Genotyping and imputation

Genotyping and data cleaning in the GCKD study were conducted as follows5,56. Genomic DNA from GCKD participants was genotyped at 2,612,357 variants using Illumina Omni2.5Exome BeadChip arrays and imputed using minimac3 version 2.0.1 at the Michigan Imputation Server57 and the Haplotype Reference Consortium haplotype version r1.1 and Eagle 2.3 for phasing. On the variant level, SNPs with <96% call rate, imputation quality of r2 ≤ 0.3, MAF < 1% or deviating from Hardy–Weinberg equilibrium (P < 1 × 10−10) and all multi-allelic SNPs were removed. The cleaned genotype dataset contained 5,034 individuals and 7,724,508 high-quality autosomal variants for GWAS. Genotyping of ARIC samples was performed on the Affymetrix 6.0 DNA microarray and filtered for call rates <90% and Hardy–Weinberg equilibrium P values < 10−6. SNPs were then imputed to the TOPMed Freeze 5b reference panel and filtered for r2 ≤ 0.1 (imputation quality).

Metabolite identification and quantification

Non-targeted mass spectrometry analysis was performed at Metabolon, and sample preparation was carried out as published by Schlosser et al.5. Automated comparison of the ion features in the experimental samples to a reference library of chemical standard entries (>4,500 purified standards) was used for metabolite identification. Known metabolites reported in this study conformed to confidence level 1 (the highest confidence level of identification) of the Metabolomics Standards Initiative58,59, unless otherwise denoted with an asterisk. Additional mass spectral entries have been created for compounds of unknown structural identity (unnamed biochemicals; >2,750 in the Metabolon library), which have been identified by virtue of their recurrent nature (both chromatographic and mass spectral). Peaks were quantified using the area under the curve and normalized to correct for variation resulting from instrument interday tuning differences by the median value for each run day. Likewise, metabolites in the ARIC replication sample were also quantified with the Metabolon HD4 platform.

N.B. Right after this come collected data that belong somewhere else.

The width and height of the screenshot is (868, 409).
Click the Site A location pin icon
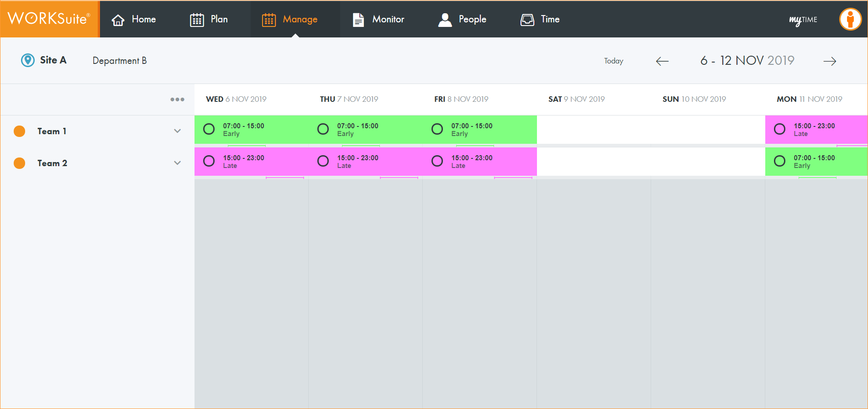coord(28,60)
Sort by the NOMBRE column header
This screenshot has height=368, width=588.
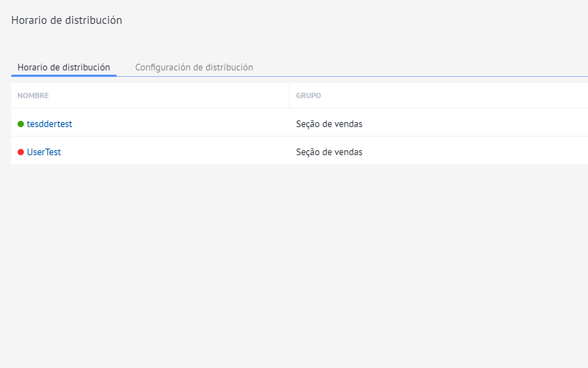[x=33, y=96]
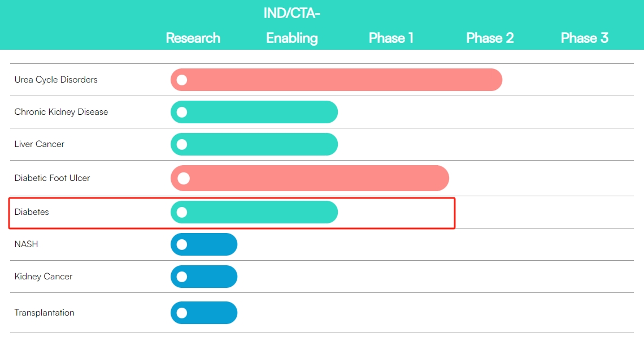Click the white dot on NASH bar
644x345 pixels.
(181, 244)
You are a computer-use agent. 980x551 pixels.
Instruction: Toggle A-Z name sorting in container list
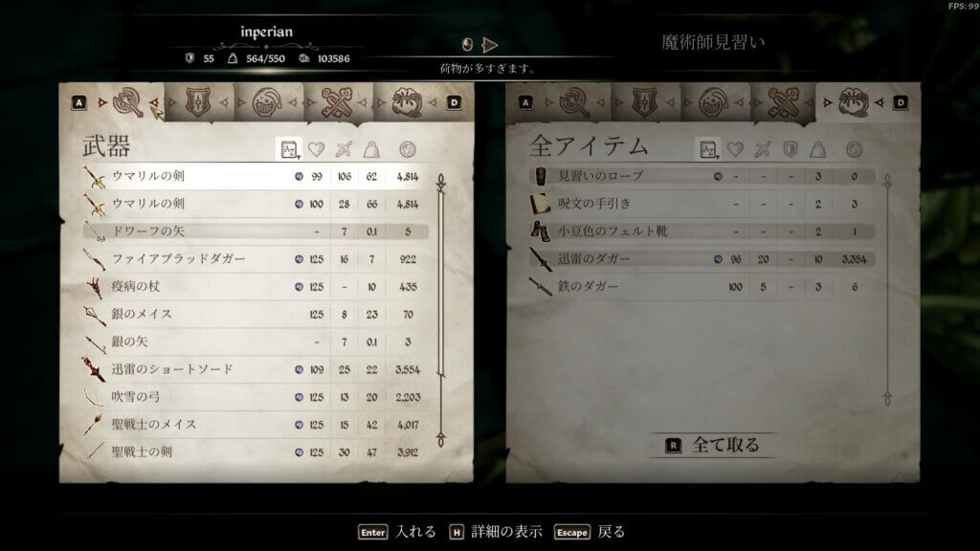707,149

Data cleaning of quantified metabolites

An in-house pipeline was set up for data quality control, filtering and normalization of metabolite concentrations. No plasma specimens and four pairs of urine specimens with a Pearson correlation coefficient greater than 0.9 and differing sample IDs were removed. Four plasma specimens and no urine specimens were removed for >50% missing data. A total of 130 plasma and 131 urine metabolites were removed, as less than 300 genotyped samples were available.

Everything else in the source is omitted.